● **Task to carry out**
Restate word for word the lines of the entries below, starting with the line that holds "Task: Click the VDS Starter server gear icon" and ending with the line that holds "1824x917 pixels.", and no others.

● **Exercise data**
- - -

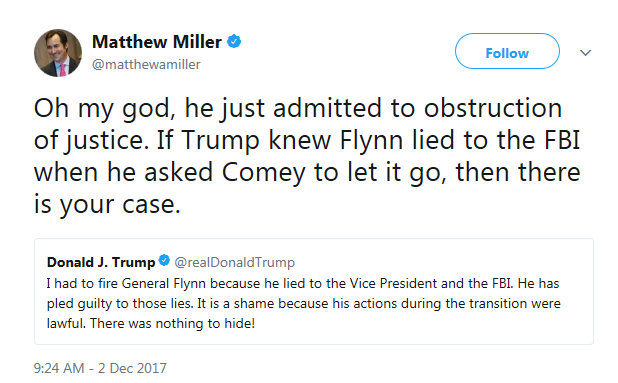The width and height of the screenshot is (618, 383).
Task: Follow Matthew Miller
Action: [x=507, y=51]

- - -

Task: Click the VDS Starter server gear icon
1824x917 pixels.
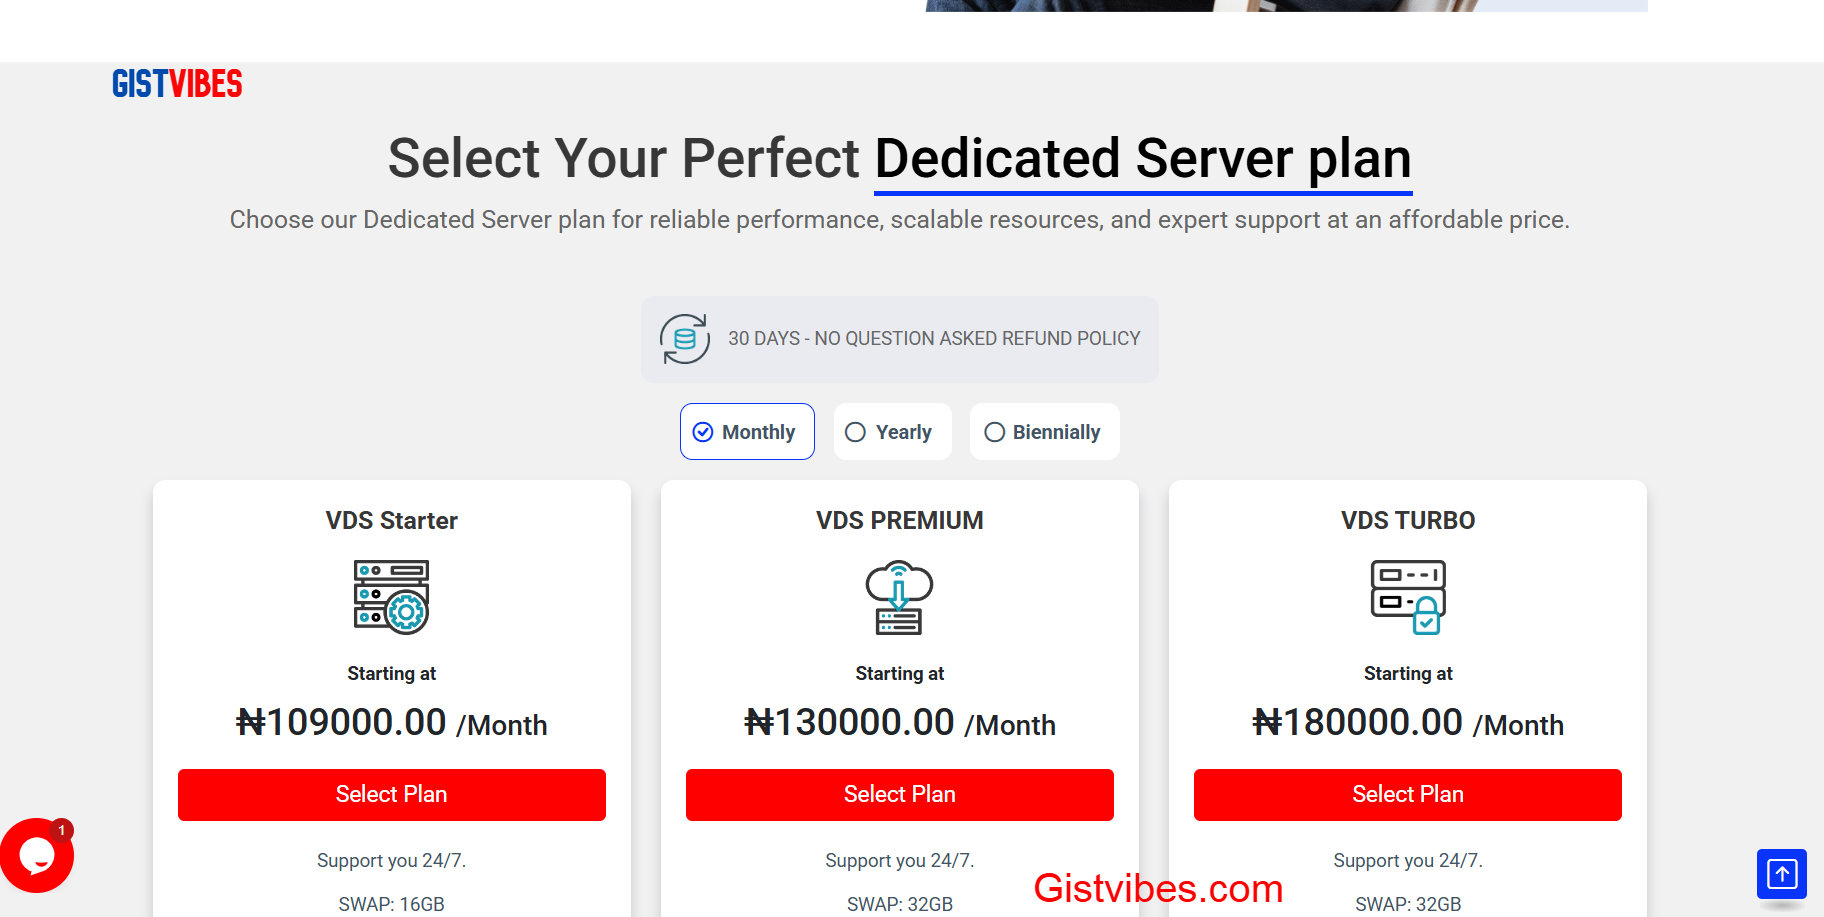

- - -

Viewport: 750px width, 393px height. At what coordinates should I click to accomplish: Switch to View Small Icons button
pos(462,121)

- - -

● **Output for this task**
Task: Click the VDS Starter server gear icon
1824x917 pixels.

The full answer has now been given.